→ YOUR ASSIGNMENT: In the entries below, find the line with "Where should I" and the line with "1207x940 pixels. Task: Open", then retype both and everything between them exactly. Do not copy the pictures.
:: ENTRIES SUPPLIED
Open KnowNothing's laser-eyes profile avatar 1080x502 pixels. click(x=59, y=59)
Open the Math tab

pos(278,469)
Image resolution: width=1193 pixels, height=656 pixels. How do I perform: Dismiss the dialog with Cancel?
::::
:: ENTRIES SUPPLIED
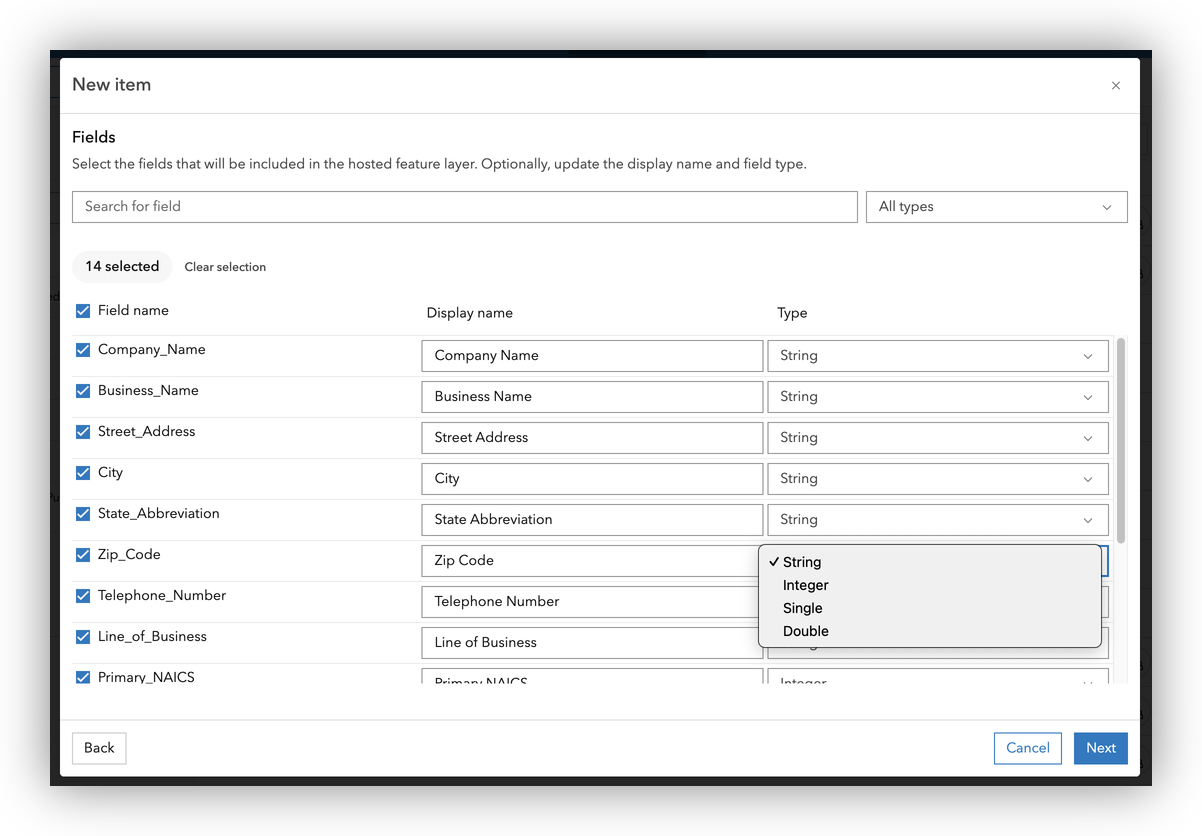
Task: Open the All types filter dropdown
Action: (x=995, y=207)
::::
:: ENTRIES SUPPLIED
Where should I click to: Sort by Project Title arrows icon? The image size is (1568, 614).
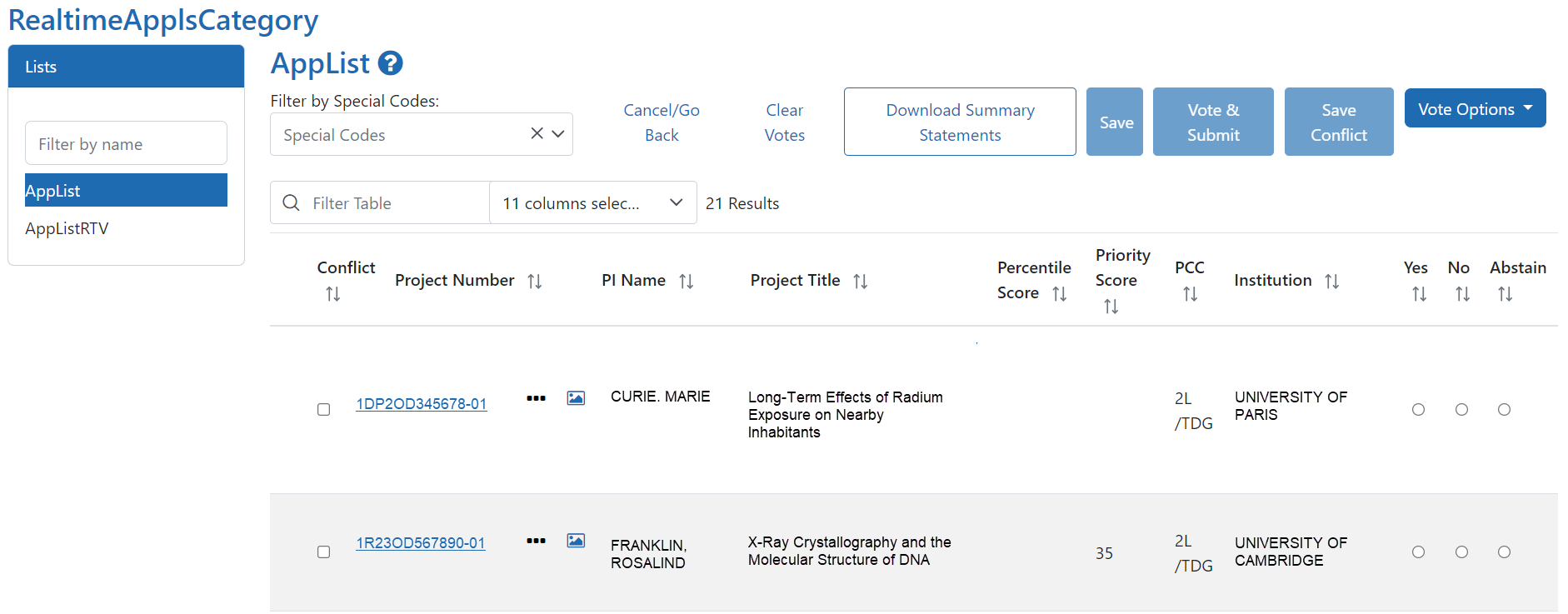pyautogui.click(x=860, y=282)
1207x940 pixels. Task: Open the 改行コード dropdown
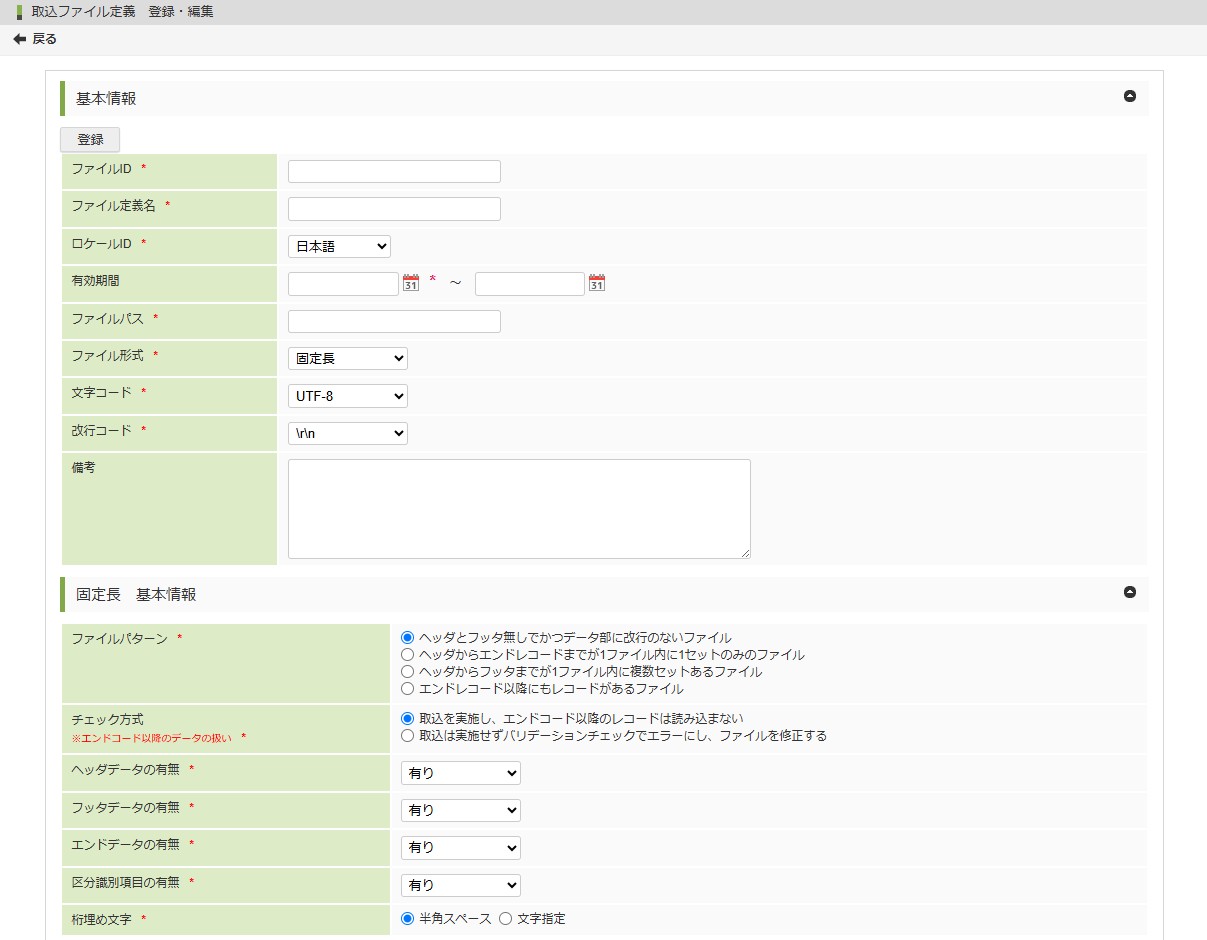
::::
→ REPLY TO THE EXERCISE:
Where should I click to: Sort by Project Title arrows icon? The image size is (1568, 614).
pyautogui.click(x=860, y=282)
1207x940 pixels. Task: Open the 改行コード dropdown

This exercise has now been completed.